Cash will sigh (like a teenage kid told to clean their room), when told something he would rather not do. He does it with a dramatic flare, where his whole body moves. Then slowly does what you ask.


----------



## dextersmom (Oct 29, 2013)

That's hilarious! No "sour puss" faces here!



TexasRed said:


> Cash will sigh (like a teenage kid told to clean their room), when told something he would rather not do. He does it with a dramatic flare, where his whole body moves. Then slowly does what you ask.


That's Dexter's signature move, too. Although it's like a sigh that ends in a groan. Exactly like a teenager!

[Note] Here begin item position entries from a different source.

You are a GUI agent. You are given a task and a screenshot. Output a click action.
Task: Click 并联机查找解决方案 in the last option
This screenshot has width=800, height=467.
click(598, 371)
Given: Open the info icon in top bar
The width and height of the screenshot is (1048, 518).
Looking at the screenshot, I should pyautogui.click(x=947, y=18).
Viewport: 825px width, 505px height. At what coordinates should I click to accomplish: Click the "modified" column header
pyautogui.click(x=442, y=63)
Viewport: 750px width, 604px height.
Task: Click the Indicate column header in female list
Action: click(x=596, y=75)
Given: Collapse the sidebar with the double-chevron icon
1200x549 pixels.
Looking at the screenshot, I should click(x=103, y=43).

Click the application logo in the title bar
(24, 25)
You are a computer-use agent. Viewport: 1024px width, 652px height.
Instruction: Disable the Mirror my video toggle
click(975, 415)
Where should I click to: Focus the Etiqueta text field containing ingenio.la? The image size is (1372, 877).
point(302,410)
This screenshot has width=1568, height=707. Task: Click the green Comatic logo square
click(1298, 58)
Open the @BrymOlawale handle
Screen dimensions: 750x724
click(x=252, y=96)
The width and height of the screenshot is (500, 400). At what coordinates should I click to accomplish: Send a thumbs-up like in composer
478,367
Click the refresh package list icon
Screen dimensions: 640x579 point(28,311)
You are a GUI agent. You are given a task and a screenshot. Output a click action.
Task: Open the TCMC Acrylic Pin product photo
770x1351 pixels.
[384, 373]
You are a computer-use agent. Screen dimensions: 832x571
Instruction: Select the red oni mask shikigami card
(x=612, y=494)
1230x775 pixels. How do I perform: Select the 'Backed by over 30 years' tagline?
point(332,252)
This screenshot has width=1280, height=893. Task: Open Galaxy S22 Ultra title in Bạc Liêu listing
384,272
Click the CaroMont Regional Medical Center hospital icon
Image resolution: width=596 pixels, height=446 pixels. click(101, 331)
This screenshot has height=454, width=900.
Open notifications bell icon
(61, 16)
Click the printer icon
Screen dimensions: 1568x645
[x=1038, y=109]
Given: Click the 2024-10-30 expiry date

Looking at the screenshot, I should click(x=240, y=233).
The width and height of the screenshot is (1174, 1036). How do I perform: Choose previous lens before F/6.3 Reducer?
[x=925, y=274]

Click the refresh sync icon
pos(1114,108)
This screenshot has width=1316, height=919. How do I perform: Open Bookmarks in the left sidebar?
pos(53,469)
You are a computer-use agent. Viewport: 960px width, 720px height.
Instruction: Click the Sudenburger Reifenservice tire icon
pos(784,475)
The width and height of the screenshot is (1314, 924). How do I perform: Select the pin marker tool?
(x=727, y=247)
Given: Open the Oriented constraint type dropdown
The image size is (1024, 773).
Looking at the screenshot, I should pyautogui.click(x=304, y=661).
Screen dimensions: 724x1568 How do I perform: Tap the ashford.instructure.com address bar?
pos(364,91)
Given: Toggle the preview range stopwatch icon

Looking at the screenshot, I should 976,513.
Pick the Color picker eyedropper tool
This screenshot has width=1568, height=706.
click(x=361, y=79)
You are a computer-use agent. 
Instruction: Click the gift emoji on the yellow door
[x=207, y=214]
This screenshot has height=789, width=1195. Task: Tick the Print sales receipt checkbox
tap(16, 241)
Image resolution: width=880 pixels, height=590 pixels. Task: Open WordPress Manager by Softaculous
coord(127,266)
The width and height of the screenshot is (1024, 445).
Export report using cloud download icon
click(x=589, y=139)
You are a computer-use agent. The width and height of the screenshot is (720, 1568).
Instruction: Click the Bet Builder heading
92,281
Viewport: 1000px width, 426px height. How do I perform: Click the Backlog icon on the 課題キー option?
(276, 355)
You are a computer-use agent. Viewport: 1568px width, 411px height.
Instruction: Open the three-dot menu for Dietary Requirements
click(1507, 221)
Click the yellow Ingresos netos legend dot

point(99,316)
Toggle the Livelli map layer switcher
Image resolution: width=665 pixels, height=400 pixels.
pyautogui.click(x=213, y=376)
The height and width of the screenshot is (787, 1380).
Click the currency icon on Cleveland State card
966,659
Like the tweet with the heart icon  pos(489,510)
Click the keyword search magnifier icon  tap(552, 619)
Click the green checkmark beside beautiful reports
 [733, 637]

Our weim does this "huff" when you tell her something she doesn't want to hear. So, anytime we tell her no more kibble balls, or she can't go outside and dig any more holes - she sits, looks at you and huffs. Little pouter! Cracks me up every time.


----------



## tknafox2 (Apr 2, 2013)

I Love this Puss face!!
We had a weimy, she would Yawn and turn her face away from you at the same time when she didn't like what we were saying.
Fergy grumbles, very close to a growl with out menace... the best way I can describe it. He will even get a sing-song grumble going if he is really
argumentative... 

Pearl... just ignores me like she didn't hear me at all... which she probably didn't because her entire brain is in her nose!!!


----------